I don’t even get the perks of being a stereotypical Asian. As mentioned before, I got a D in math at least one quarter of every year in high school. I can’t tell Asian jokes without first explaining that I am, in fact, Asian. I don’t speak Tagalog, (and admittedly had to look up how to spell it) so I can’t even gossip with my mother in a secret language.
But somehow, I have always secretly wished to be more Asian. My sister got the classic Asian beauty. She inherited my grandmother’s inherent grace and her rice-package model looks. I have my father’s bulbous nose and hair that is a strange amalgam of white and Asian. It’s thick, wavy, and Satanic. I feel like a fraud when I say I am Asian. People don’t believe me. My family doesn’t believe me. I don’t believe me.
I am forced to accept that I am pretty much white, and while you hear stories of minorities wishing to be white, to me it is a curse. It is my failing. It allows my sister to say that “I haven’t been through the same things.” It’s like my not being excluded makes me at fault. My wide eyes are at fault for not being a part of the Asian club. I’m apparently not allowed to play Mahjong.

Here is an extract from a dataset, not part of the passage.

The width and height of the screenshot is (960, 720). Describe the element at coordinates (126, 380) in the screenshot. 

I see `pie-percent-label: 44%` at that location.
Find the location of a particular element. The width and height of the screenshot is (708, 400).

There is, however, an Asian that lives inside me, possibly one of those mythic Ancestors…or Mr. Miagi. On certain occasions, when someone questions my roots or Asian suffering, I pretty much kill them with words. The stories my family has told me suddenly come back into my brain, having been previously lost amid shoe prices and gossip. I remember the hotel my family owned, the war, the bombings, losing everything, the bombed out house. It is all there, and the poor soul who questioned me will hear every single detail. My mother calls me “Asian when provoked.” I suppose it’s true.

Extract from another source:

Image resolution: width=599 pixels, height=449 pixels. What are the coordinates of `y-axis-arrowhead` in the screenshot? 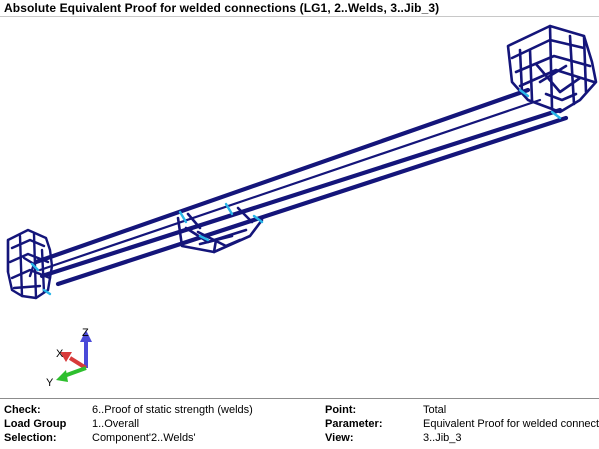 It's located at (62, 376).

My senior year, a particularly stupid boy told me that the Asians didn’t really suffer in America. The boy was talking from his spot on top of society, inherited from a family of bankers. I told him we built his goddamned railroad and if he was going to bitch at me maybe he should take a tip from my ancestors and drive a golden spike into his ass. While in college, I was told that I was “like .02% Asian…so whatever.” I told the girl that I was half-Asian, and that she was a fat whore. I then walked away.
Having spoken to several other “mutts” in my position, there is a general consensus that if forced to choose, most would go with their minority counterpart. This fascinates me. With each generation comes more and more children of mixed decents, and I’m sure, more little Sam Crewses who will curse their white father for their bulbous nose.

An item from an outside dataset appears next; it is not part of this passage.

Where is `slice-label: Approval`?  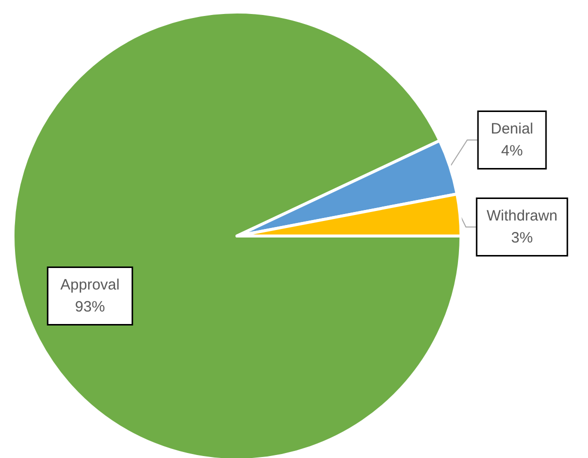 slice-label: Approval is located at coordinates (90, 285).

With age, I have come understand that as long as I understand what my heritage is, I shouldn’t give a rat’s ass what other people think. It doesn’t matter that I didn’t care about my family when I was seven, what matters is that I find out now that I do. I love the fact that I come from a powerful Filipino family. It’s a classically heartbreaking story that we lost it all. Although I look at it as though watching a movie, it’s my movie. What matters is that I stand up for myself when I’m told I’m not Asian enough. Because I can be a goddamn manicurist if I want.




Comments & Discussion
You sound like me, but I’m adopted so I have no clue what my parents are, but I was adopted into a Filipino family, and trust me, I don’t look like any of my family members.
My hair is curly/wavy, I’m paler than all of my cousins and relatives, and I also got a D in math. Ok, I lie: I had a C- but it might as well be a D!
I didn’t go to nursing or med school because I want to be a writer. Hell, I want to be a lawyer while I’m at it.
I do, however, am quite proficient in Tagalog. And a few more languages. Language just comes to me, I guess.
Anyways, just wanted to say *hugs* You’re not alone.